Take that same pattern, apply it to infrastructure APIs, and do it all the time. IaS watches the infrastructure too, and it runs the reconciler whenever desired or current state changes. The reconciler runs whenever state changes. Not just file changes like IaC.
So, what are examples of IaS? The two best examples I know of are:
- Kubernetes controllers
Kubernetes controllers is what we used as examples in Cloud Native Infrastructure. While writing the book we found lots of other examples inside companies that did similar things. The default Kubernetes controllers are very specific to managing Kubernetes resources, but lots of people have been adapting the API and data storage capabilities of Kubernetes for general purpose controllers.
Using Kubernetes CRDs + a controller to manage infrastructure is the idea behind crossplane, AWS Controllers for Kubernetes (ACK), and GitOps.
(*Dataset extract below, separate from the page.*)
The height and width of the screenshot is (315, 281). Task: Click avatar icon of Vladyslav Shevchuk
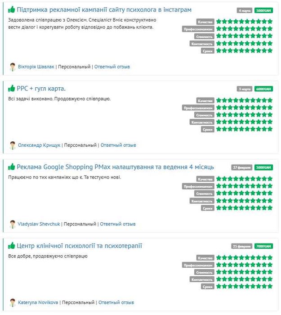click(x=13, y=224)
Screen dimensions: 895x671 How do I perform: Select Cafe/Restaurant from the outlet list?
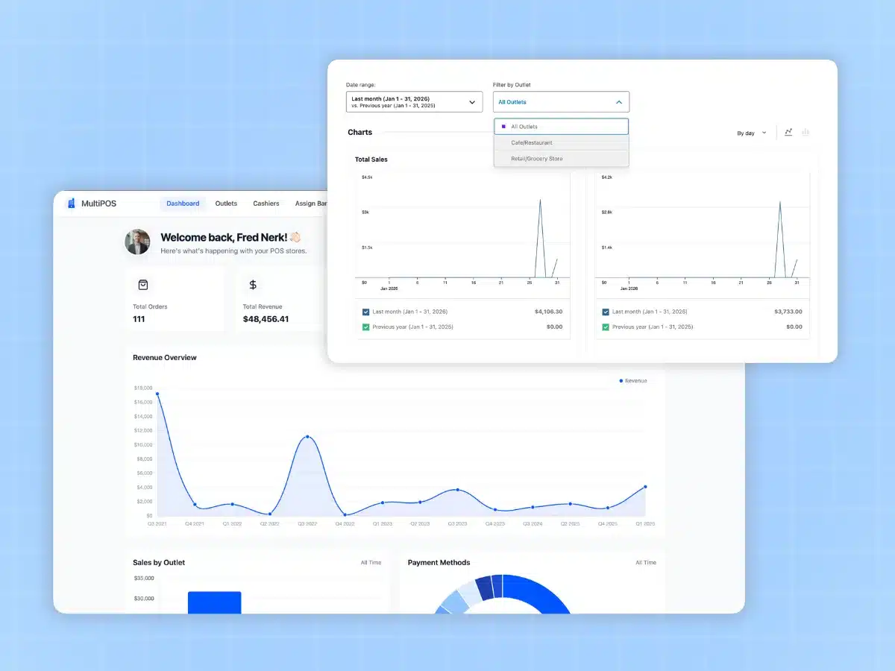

It’s also been used for managing state of applications in Kubernetes with operators.
GitOps is a newer idea for using a general purpose reconciler to manage more resources. You can manage applications, Kubernetes clusters, or any CRD. GitOps has some specific principles that can help you think about what properties your controllers should have.
There are multiple options for controllers that implement GitOps. Flux and Argo are the two most popular GitOps controllers I know of. GitOps is an implementation of IaS that is useful for people to transition from IaC.
If you want to hear more I recently just did a talk about Infrastructure as Software and GitOps at GitOpsCon.
If you’d like to learn more about Infrastructure as Software my co-author Kris has a ton of talks about it too. Of course you’re welcome to read Cloud Native Infrastructure book for the full details.
The infrastructure industry needs to move past Infrastructure as Code. Instead of creating new practices and tools we need to learn how to manage infrastructure with software practices and lifecycles that are proven to work at scale.